Los sensores microelectromecánicos (MEMS) tienen la capacidad de permitir que los robots perciban y se adapten a su entorno en tiempo real, funcionando como un sistema nervioso artificial que les otorga habilidades similares a los sentidos humanos. Así lo comunicó Bosch, la empresa fabricante de estos dispositivos, en un anuncio emitido el domingo 22 de junio.
Estos sensores cuentan con estructuras que miden apenas 4 micrómetros, lo que equivale a un tamaño diez veces más pequeño que la pata de una hormiga, y son capaces de medir variables como movimiento, orientación, presión y vibraciones.
Gracias a esta información, los robots no solo cumplen órdenes, sino que también interpretan su entorno y actúan en consecuencia. Bosch, que produce estos sensores para vehículos, dispositivos electrónicos y sistemas industriales, ahora los está trasladando al ámbito de la robótica. La empresa destacó que los avances se centran en dos áreas principales: el sentido del tacto y la visión.
En lo que respecta al tacto, la combinación de mecánica, algoritmos y sensores de presión, junto con unidades de medición inercial, permite a un robot identificar un objeto, reconocer su forma, ubicarlo en el espacio y manipularlo con la fuerza adecuada. Este sistema detecta cuánta presión se aplica, cómo se distribuye sobre la superficie y si el objeto comienza a deslizarse, ajustando todo en tiempo real.
El resultado, según la compañía, es un movimiento que imita los principios de la mano humana, permitiendo sostener elementos delicados como una copa de cristal o un huevo sin dañarlos. En cuanto a la visión, los robots integran cámaras en posiciones estratégicas del cuerpo junto a sensores que estabilizan la imagen en tiempo real para evitar el desenfoque durante el movimiento. También incorporan tecnologías como LiDAR, cámaras 3D y sistemas de mapeo que crean representaciones tridimensionales del entorno, lo que les permite moverse de manera autónoma y mantener el equilibrio en superficies irregulares.

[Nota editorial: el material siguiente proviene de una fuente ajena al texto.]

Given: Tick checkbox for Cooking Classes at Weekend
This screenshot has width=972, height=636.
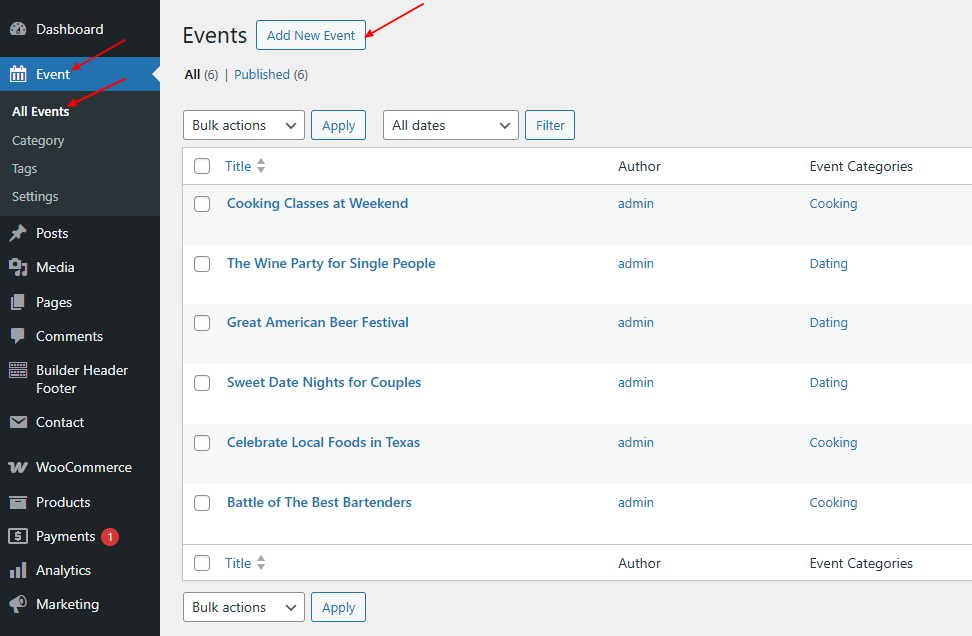Looking at the screenshot, I should [202, 204].
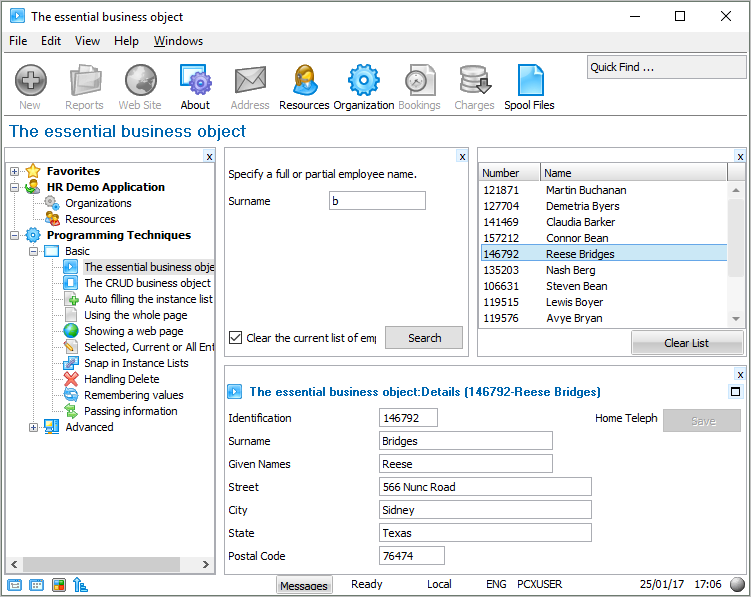Maximize the Details panel using its icon
This screenshot has height=597, width=751.
[x=736, y=392]
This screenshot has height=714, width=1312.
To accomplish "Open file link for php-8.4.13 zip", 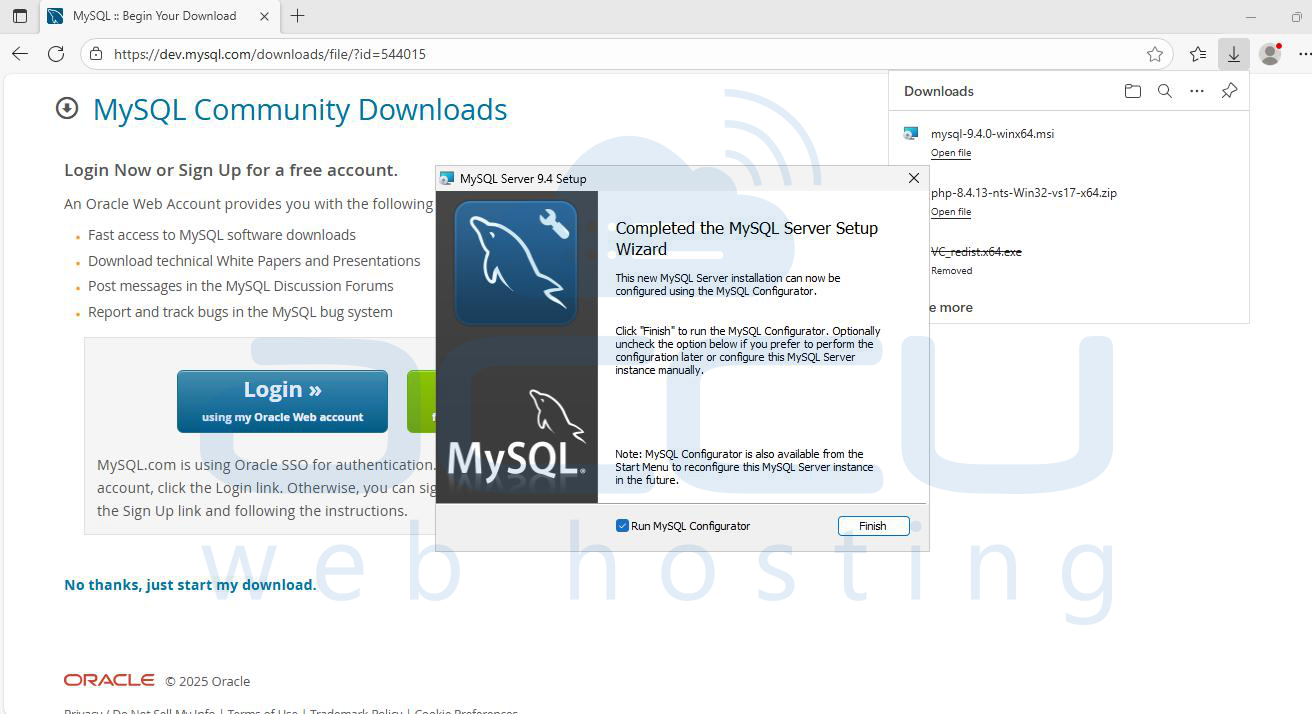I will coord(950,212).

La nueva generación de robots aprende manipulando objetos, experimentando y corrigiendo errores. Estas capacidades ya están implementadas en entornos industriales y logísticos, donde los robots operan en condiciones controladas y realizan tareas repetitivas o físicamente exigentes. Todo esto se desarrolla en un contexto de transformación más amplio en la robótica, impulsada por la inteligencia artificial. Este cambio de paradigma ha llevado a pasar de programar cada movimiento de una máquina a enseñarle a tomar decisiones por sí misma. Para Bosch, el próximo paso es llevar estos sistemas al mundo real, más allá de los entornos controlados. La compañía indicó que el mercado global de sensores MEMS superará los 16.500 millones de euros en 2030, con un crecimiento sostenido proyectado para los años previos a esa fecha.